TASK MATERIAL
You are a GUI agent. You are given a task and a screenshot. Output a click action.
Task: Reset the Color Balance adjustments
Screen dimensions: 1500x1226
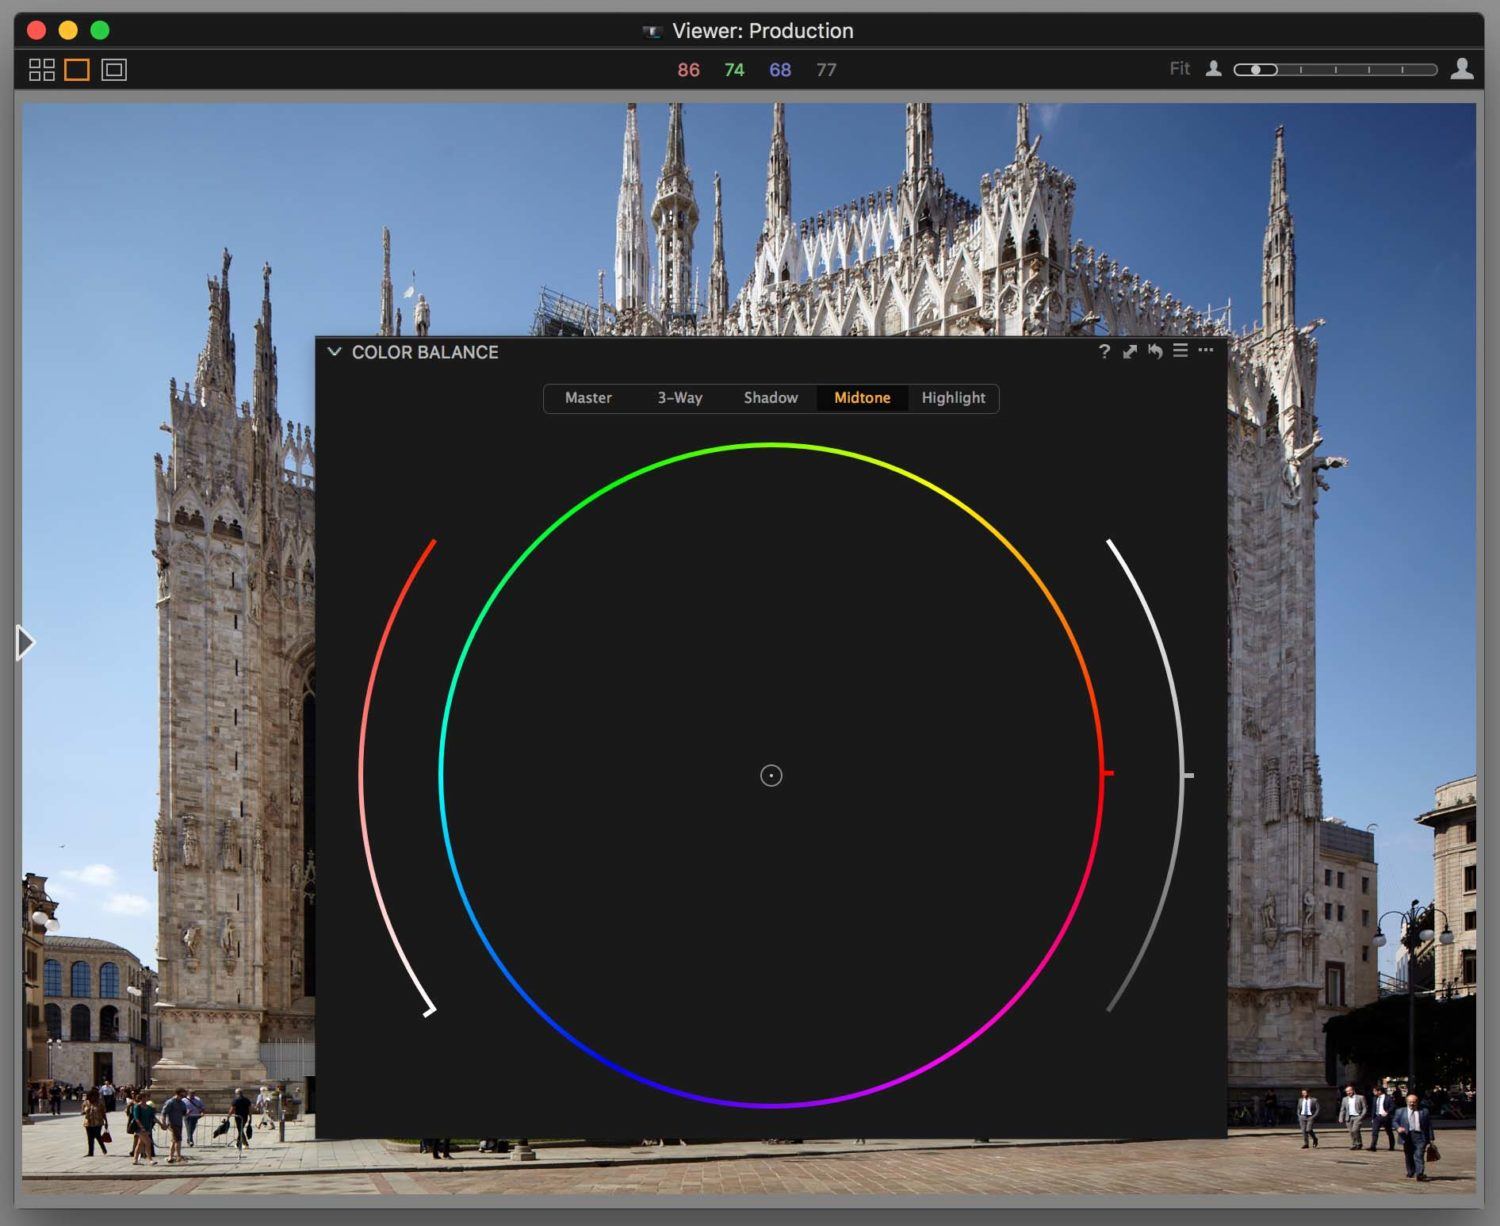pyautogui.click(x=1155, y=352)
* * *
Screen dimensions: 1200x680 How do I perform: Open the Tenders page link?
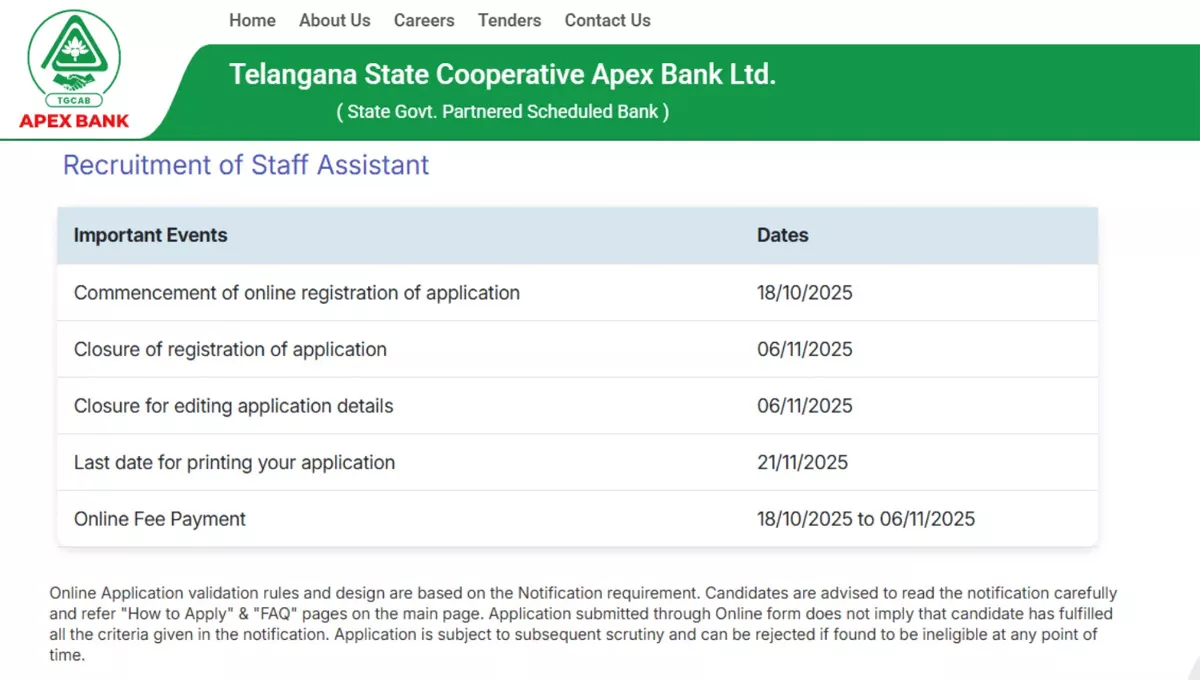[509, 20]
...
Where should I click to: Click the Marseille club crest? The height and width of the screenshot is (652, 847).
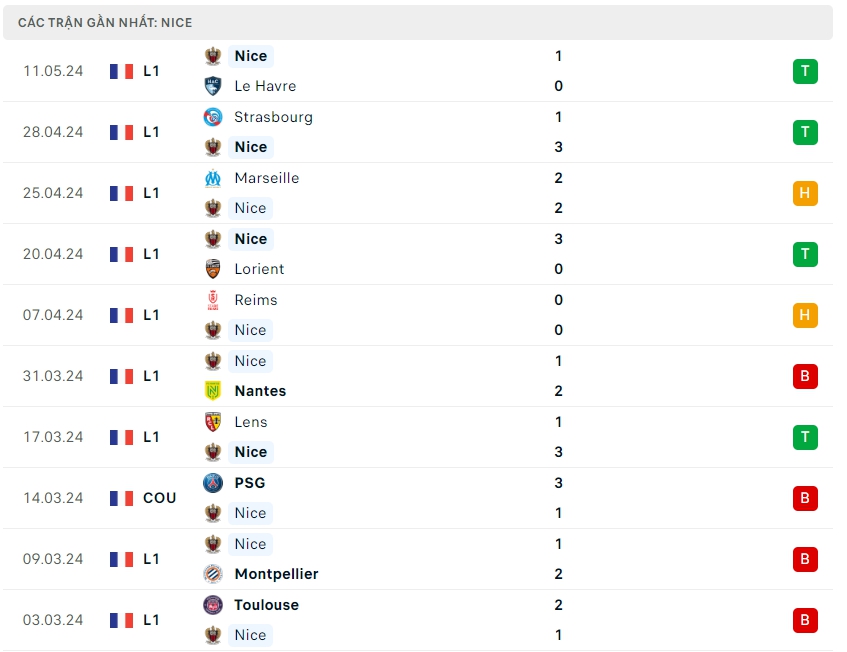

PROBLEM TO SOLVE
Tally the lines of the entries that include the word "screenshot" and give only the total.

SOLUTION BELOW
2